Los investigadores compararon sus datos con el ADN del elefante africano por segunda vez, lo que les permitió colocar todos sus fragmentos de ADN en el orden correcto.

Este ADN de mamut pulveriza el récord de ADN más antiguo jamás secuenciado, que hasta ahora ostentaba un espécimen de caballo de unos 700.000 años de antigüedad, dijo Morten Allentoft, biólogo evolutivo de la Universidad de Curtin en Perth (Australia), que no participó en la investigación.

“Es el ADN más antiguo que se ha identificado auténticamente”, dijo.

Cuando los investigadores observaron los tres genomas que reconstruyeron, el más antiguo destacó. “El genoma tenía un aspecto extraño”, dijo Dalen. “Creo que es probable que se trate de una especie diferente“.

Eso fue una sorpresa: Los investigadores han creído durante mucho tiempo que había un único linaje de mamuts en Siberia que dio lugar a los mamuts lanudos y colombinos.

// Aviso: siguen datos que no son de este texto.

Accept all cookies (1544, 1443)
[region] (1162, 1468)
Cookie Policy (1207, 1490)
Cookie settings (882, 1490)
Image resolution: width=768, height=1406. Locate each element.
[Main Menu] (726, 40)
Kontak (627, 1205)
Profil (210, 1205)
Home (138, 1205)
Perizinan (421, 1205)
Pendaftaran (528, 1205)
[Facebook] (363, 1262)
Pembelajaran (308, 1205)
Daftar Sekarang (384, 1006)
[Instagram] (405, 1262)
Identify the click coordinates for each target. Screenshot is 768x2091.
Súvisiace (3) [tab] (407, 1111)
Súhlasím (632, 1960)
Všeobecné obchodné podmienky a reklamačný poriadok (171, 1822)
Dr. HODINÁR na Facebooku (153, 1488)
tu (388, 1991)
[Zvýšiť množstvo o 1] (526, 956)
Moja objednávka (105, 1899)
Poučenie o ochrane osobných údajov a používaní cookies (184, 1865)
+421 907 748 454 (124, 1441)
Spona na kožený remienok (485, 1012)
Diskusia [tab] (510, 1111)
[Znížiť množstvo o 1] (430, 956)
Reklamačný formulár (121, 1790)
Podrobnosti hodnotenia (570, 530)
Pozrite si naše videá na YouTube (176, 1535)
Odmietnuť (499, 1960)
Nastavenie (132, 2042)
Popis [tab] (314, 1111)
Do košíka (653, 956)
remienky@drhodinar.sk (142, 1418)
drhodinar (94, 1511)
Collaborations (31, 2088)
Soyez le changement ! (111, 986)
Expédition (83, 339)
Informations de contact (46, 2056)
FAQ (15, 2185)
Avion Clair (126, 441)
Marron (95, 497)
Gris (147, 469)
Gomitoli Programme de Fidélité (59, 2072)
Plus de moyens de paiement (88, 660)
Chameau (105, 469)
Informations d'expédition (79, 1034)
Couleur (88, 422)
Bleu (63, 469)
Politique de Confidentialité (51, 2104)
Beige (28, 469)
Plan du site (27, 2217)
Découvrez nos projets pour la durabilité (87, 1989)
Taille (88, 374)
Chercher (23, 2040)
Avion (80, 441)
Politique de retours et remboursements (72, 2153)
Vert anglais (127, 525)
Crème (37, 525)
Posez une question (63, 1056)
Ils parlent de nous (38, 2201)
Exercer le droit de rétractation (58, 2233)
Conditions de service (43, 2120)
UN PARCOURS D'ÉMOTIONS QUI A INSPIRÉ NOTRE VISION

Este descubrimiento sugiere que también existió un linaje de mamuts no descubierto anteriormente.

“Es una gran sorpresa”, dijo Dalen.

“Es completamente inesperado desde el punto de vista de la paleontología que hubiera un segundo linaje”.

A continuación, el equipo comparó los tres genomas con la genética del mamut colombino, que recorrió gran parte de Norteamérica hace tan sólo 12.000 años.

El objetivo era determinar el parentesco, si es que lo había, entre ambas especies.

Encontraron pruebas convincentes de que el mamut lanudo y este nuevo linaje desconocido se cruzaron para formar el mamut colombino, una especie híbrida.

Nadie sabe dónde y durante cuánto tiempo prosperó este nuevo linaje de mamuts, dijo van der Valk.

“Sería absolutamente asombroso si pudiéramos conseguir algunas muestras más de este linaje”.

También existe la posibilidad de reconstruir un ADN cada vez más antiguo, dijo Dalen. No recrearemos Jurassic Park, dijo, pero los modelos teóricos sugieren que el ADN podría sobrevivir hasta unos cuantos millones de años.

“No creo que hayamos llegado aún al límite”.